California-blend diesel in Los Angeles strengthened to the highest level in at least three years as three Southern California refineries were said to be working on units and a fourth was said to be cutting rates in January.

The premium for CARB diesel in Los Angeles rose 2.5 cents to 31 cents a gallon above heating oil futures traded on the New York Mercantile Exchange at 4:16 p.m. East Coast time, according to data compiled by Bloomberg. That’s the largest premium for the fuel since Bloomberg began compiling prices for it on Nov. 27, 2007.

San Antonio-based Valero Energy Corp. (VLO) said the 135,000- barrel-day-day Wilmington refinery will start crude and coker work in January that’s expected to last for four weeks. The refinery will shut a fluid catalytic cracker, alkylation unit and hydrotreater for work from Jan. 13 through early February, a person with direct knowledge of the work said yesterday.
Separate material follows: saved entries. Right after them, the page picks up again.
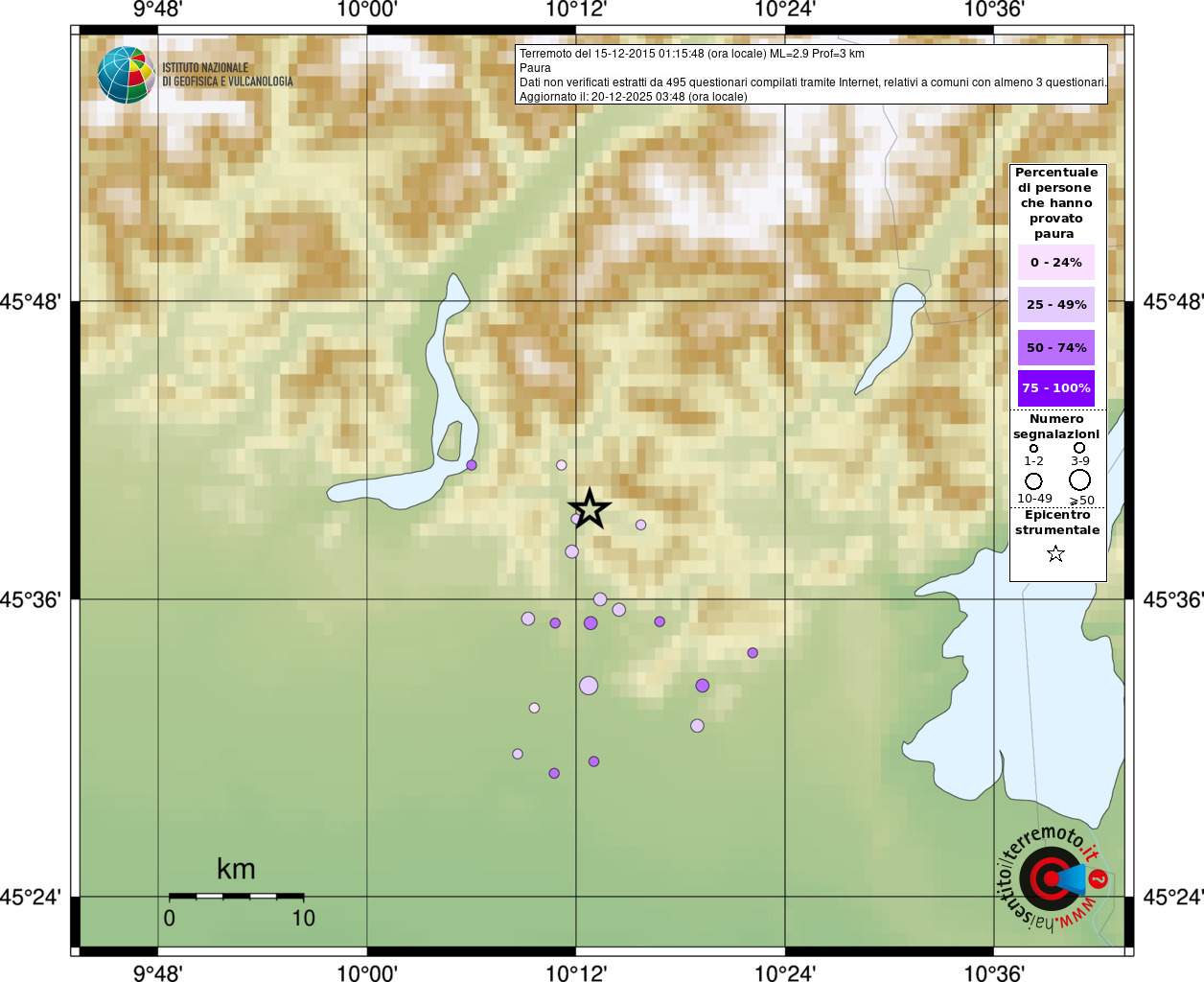Click the legend circle labeled 3-9

click(x=1079, y=448)
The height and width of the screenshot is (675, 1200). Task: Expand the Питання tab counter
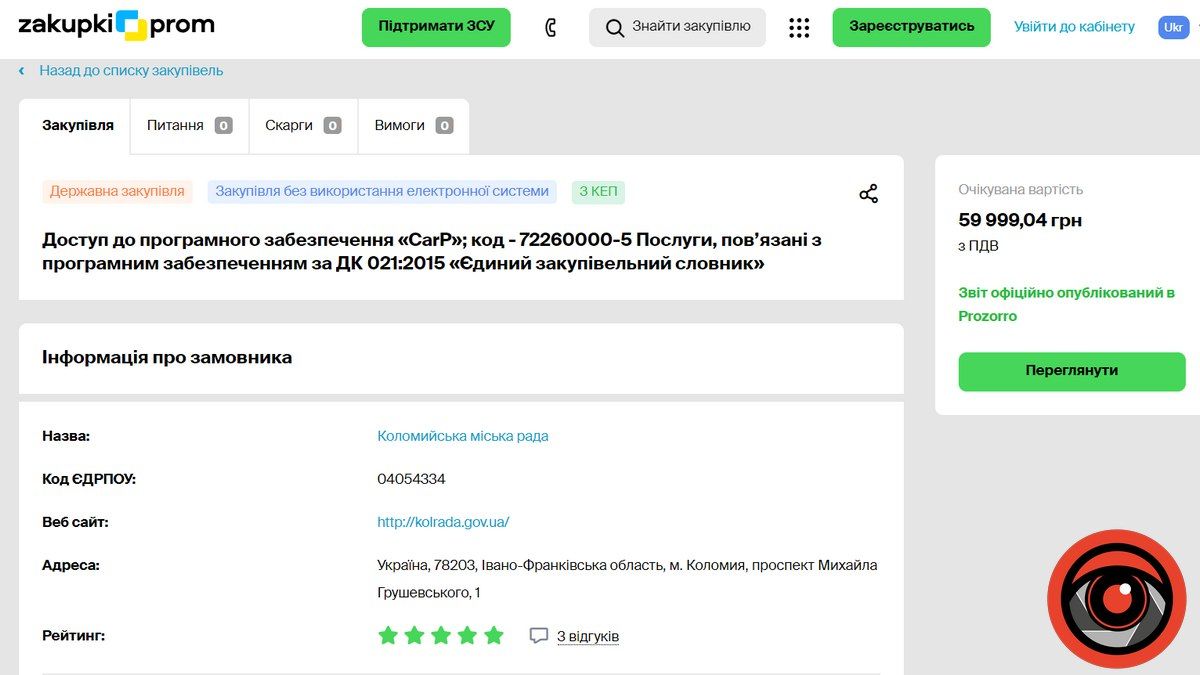tap(222, 124)
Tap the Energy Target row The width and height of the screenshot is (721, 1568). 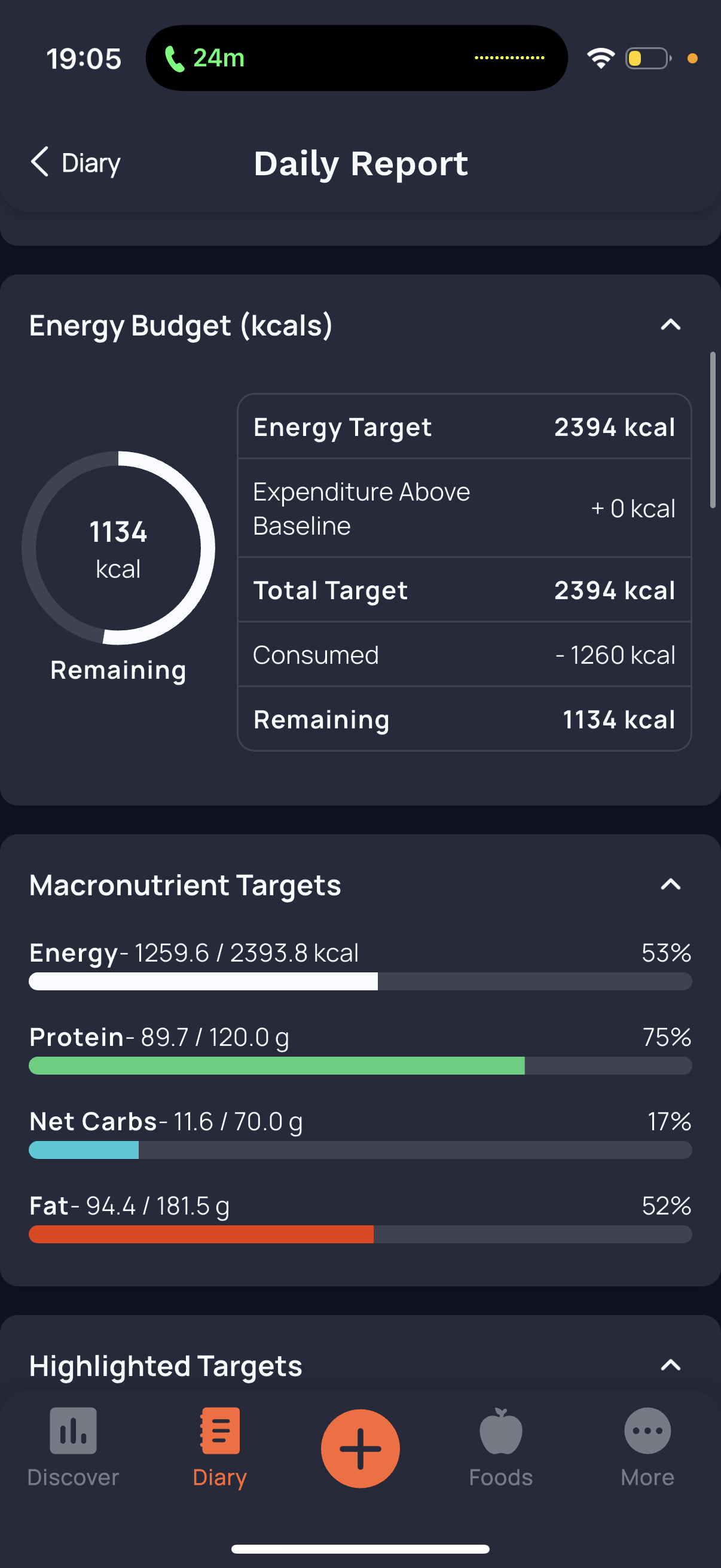click(x=464, y=427)

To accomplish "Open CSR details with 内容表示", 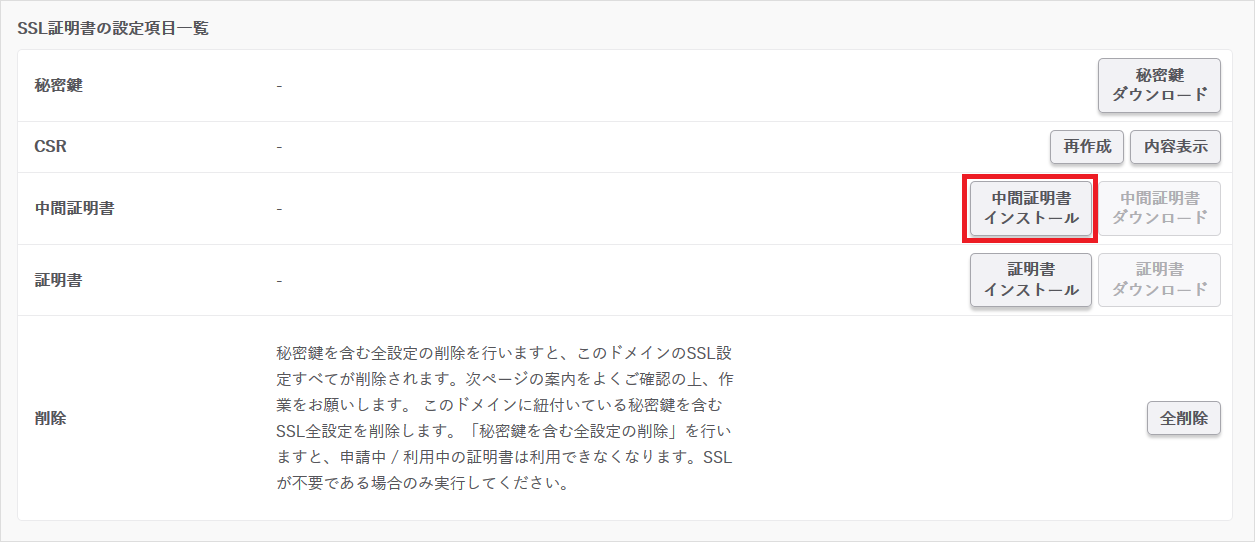I will pyautogui.click(x=1175, y=147).
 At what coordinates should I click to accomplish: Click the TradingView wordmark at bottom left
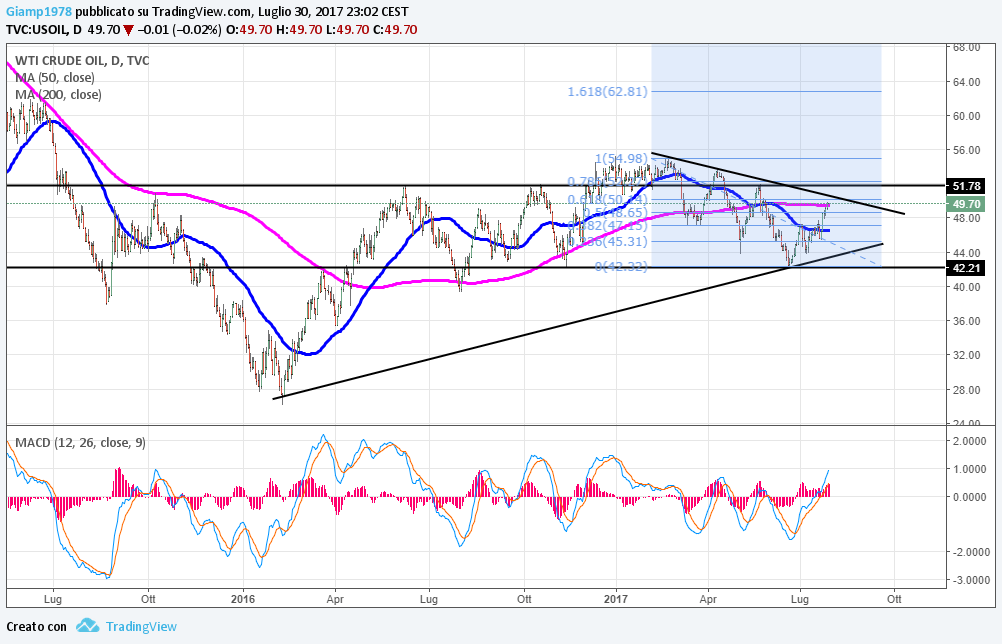(x=141, y=627)

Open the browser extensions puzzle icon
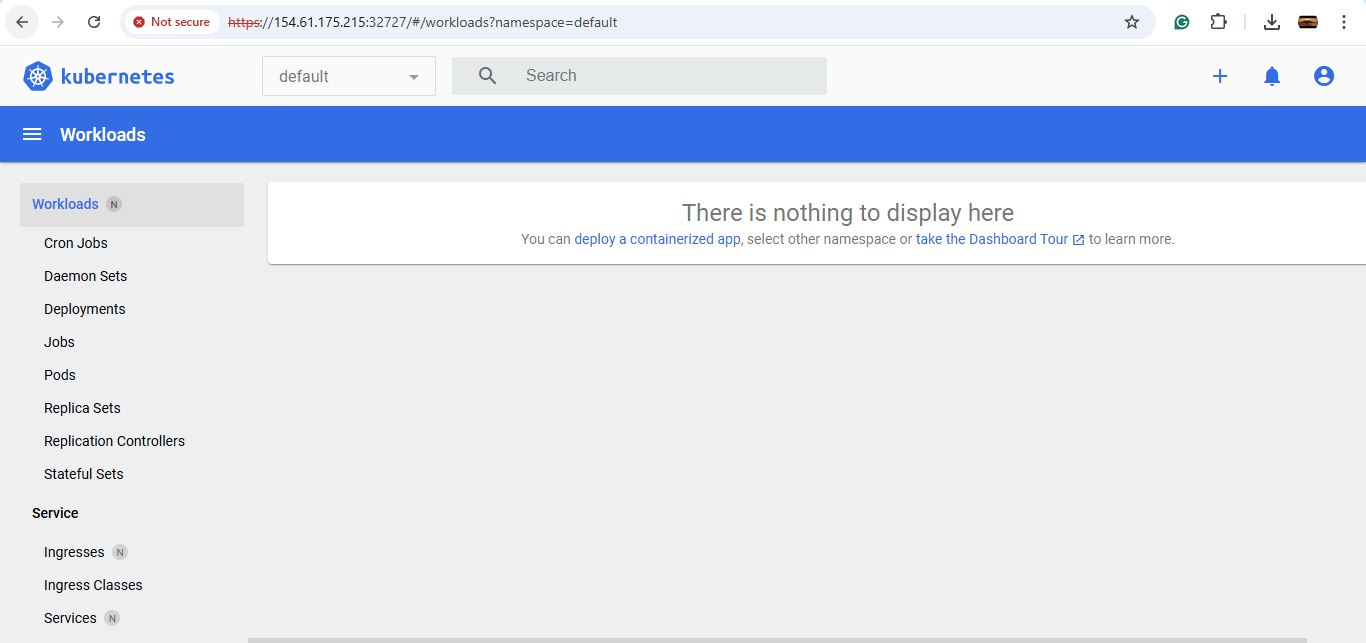pos(1218,22)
BP Plc (BP/), Tesoro Corp. (TSO) and Chevron Corp. (CVX) were also said to be conducting work at their Southern California refineries. Chevron’s 279,000-barrel-a-day El Segundo plant, California’s largest by capacity, was to shut the fluid catalytic cracking unit over the weekend for repairs that may last three to four weeks, a person with direct knowledge of the work said Oct. 26.

The premium for Los Angeles diesel has almost tripled from 10.75 cents on Oct. 25.

California-blend gasoline in Los Angeles rose 2.75 cents to 35 cents a gallon over gasoline futures traded on the Nymex, the fuel’s highest premium since Oct. 17.

Carbob in San Francisco fell 0.75 cent to 30 cents a gallon, the first drop for the fuel in six days. Tesoro was expected to restore full production at the 170,000-barrel-a-day Martinez refinery by late yesterday after a power failure last week.

The premium for conventional, 87-octane gasoline in Portland, Oregon, rose 6.37 cents to 20.5 cents above futures.